Hematopoietic stem cells have been thought to develop from the vascular endothelium located in the aorta-gonad-mesonephros (AGM) region of the mouse embryo. However, several reports have suggested that most hematopoietic progenitors are derived from non-endothelial precursor cells expressing CD41. Our observations indicate that hemogenic endothelial cells and CD41-expressing progenitors are both able to serve as a developmental source of definitive hematopoietic cells, yet possess distinct hemogenic potentials depending on the embryonic stages and tissues where they reside. It is not clear whether the hematopoietic stem cells in the AGM region are derived from hemogenic endothelial cells or CD41-expressing progenitors. It has not also been proven whether the hematopoietic stem cells residing in the adult bone marrow originate from the stem cell population which developed in the AGM region. Several findings including ours have suggested that neither VE-cadherin-expressing cells nor CD41-expressing cells may contribute to the hematopoietic stem cell population in the adult mouse. These remain critical issues which we keep trying to resolve.

Development of the vascular system in the mouse

We are also interested in cellular mechanisms responsible for angiogenesis and vascular remodeling. ES cell-derived endothelial cell colonies generated on stromal cell layer have been used as an in vitro model to examine the behavior of individual endothelial cells in response to various angiogenic stimuli such as VEGF-A/VEGFR-2 and VEGF-C/VEGFR-3 signals. The VEGFR-2 signal was shown to induce elongation and dispersion of endothelial cells while the VEGFR-3 signal maintains integrity of cell-cell adhesion by modulating the VEGFR-2 signal. We also identified a forkhead-type transcription factor Foxo1 as a regulatory molecule in the elongation reaction of endothelial cells in response to the VEGFR-2 signal. Endothelial cells derived from foxo1-null ES cells showed a markedly different morphological response to exogenous VEGF-A compared with wild-type endothelial cells. This phenotype might account for the severe abnormality of angiogenesis found in foxo1-deficient mouse embryos.
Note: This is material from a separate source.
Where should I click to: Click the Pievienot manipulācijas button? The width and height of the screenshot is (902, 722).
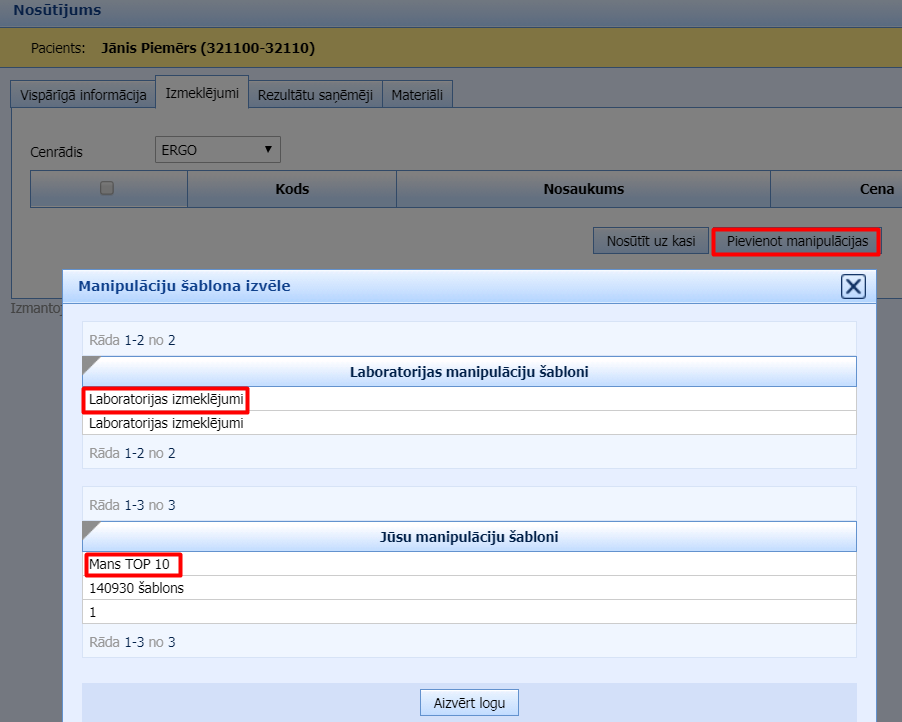796,241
Therefore, elucidation of the function of Foxo1 in the morphological response of endothelial cells should provide a clue to how angiogenic growth factors regulate angiogenesis at the cellular level.


Fig. 3. Endothelial cell colonies stained with anti-VE-cadherin antibody


Confluent endothelial cells in culture are generally regarded as a model of resting endothelium in blood vessels (i.e., forming junctions at points of cell-cell contact, losing ability to proliferate in response to growth factors, and remaining stationary). However, incompatibility between junctional integrity and endothelial cell motility remains uncertain. Time-lapse analyses of endothelial cell colonies showed that though cells were connected to each other through adherens junctions and tight junctions, they were moving continuously within the colonies. Endothelial cell-specific expression of fluorescent protein-tagged VE-cadherin and claudin-5 revealed that adherens junctions and tight junctions persisted during endothelial cell migration. Our observations suggest that endothelial cells can remain highly motile without losing intercellular junctions. Therefore, as in the case of epithelial cell behaviors in morphogenesis, the compatibility of cell motility with junctional integrity should be an important characteristic of endothelial cells participating in angiogenesis. We are focusing on the mechanisms underlying the regulation of endothelial cell motility and junctional integrity during vascular development.